The financial world is entering a moment that feels like a crossroads. For years, people have speculated about what it might look like if traditional stocks such as Apple could live on a blockchain without losing the regulatory protections that make U.S. markets the global standard. Now, we may finally get our answer. Next week, the SEC’s Investor Advisory Committee is preparing to examine whether real, registered equities can move onto blockchain rails, and the outcome of that meeting could reshape how we buy, sell, and hold some of the world’s most valuable stocks. What makes this moment especially significant is that the conversation has matured beyond theory. Institutions like Nasdaq, BlackRock, Robinhood, Coinbase, Citadel Securities, and Galaxy Digital are stepping in to discuss how tokenized equities might operate within existing U.S. securities laws. When major institutions that normally compete begin speaking publicly about the same idea, it suggests the winds of change are already blowing.
The key question on the table is surprisingly simple: can a regulated stock exist on blockchain technology without becoming a different financial product? In other words, could your Apple shares be tokenized, placed on-chain, and still have the same CUSIP, the same legal rights, the same dividends, and the same shareholder protections that they have today? Nasdaq seems to think the answer is yes, and their recent proposal outlines a system where traditional shares and tokenized shares would trade on the same order book. That means the market wouldn’t be creating two different products. Instead, blockchain would simply become a new settlement and custody layer beneath the familiar trading system. The comparison often used is that blockchain wouldn’t replace the skyscraper it would only replace the plumbing.
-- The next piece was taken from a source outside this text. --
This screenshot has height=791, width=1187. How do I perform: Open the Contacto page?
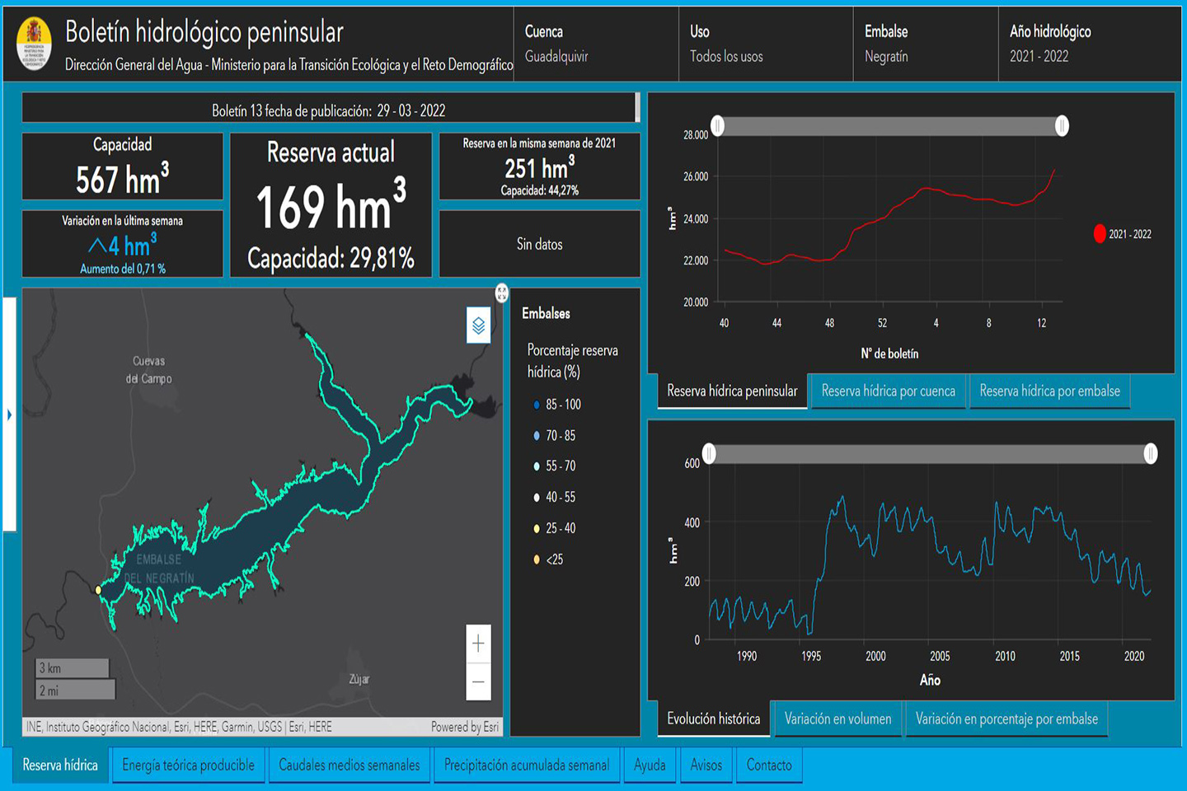(768, 765)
This shift is happening now because the push for innovation has been building for years. Market participants increasingly view blockchain as a way to modernize outdated systems that still rely on multi-day settlement windows, complex custodial chains, and expensive intermediaries. Tokenization promises faster settlement, lower costs, fewer middlemen, and potentially even 24/7 market access. Instead of waiting two days for a trade to settle, blockchain could finalize ownership in minutes. For retail investors, that means faster access to funds, less waiting, and fewer hidden risks. For institutions, it means reduced counterparty exposure and easier auditing. And for regulators, it might even lead to better transparency. The pitch is that blockchain could make equity markets smoother, cheaper, and more accessible without changing the rules that protect investors.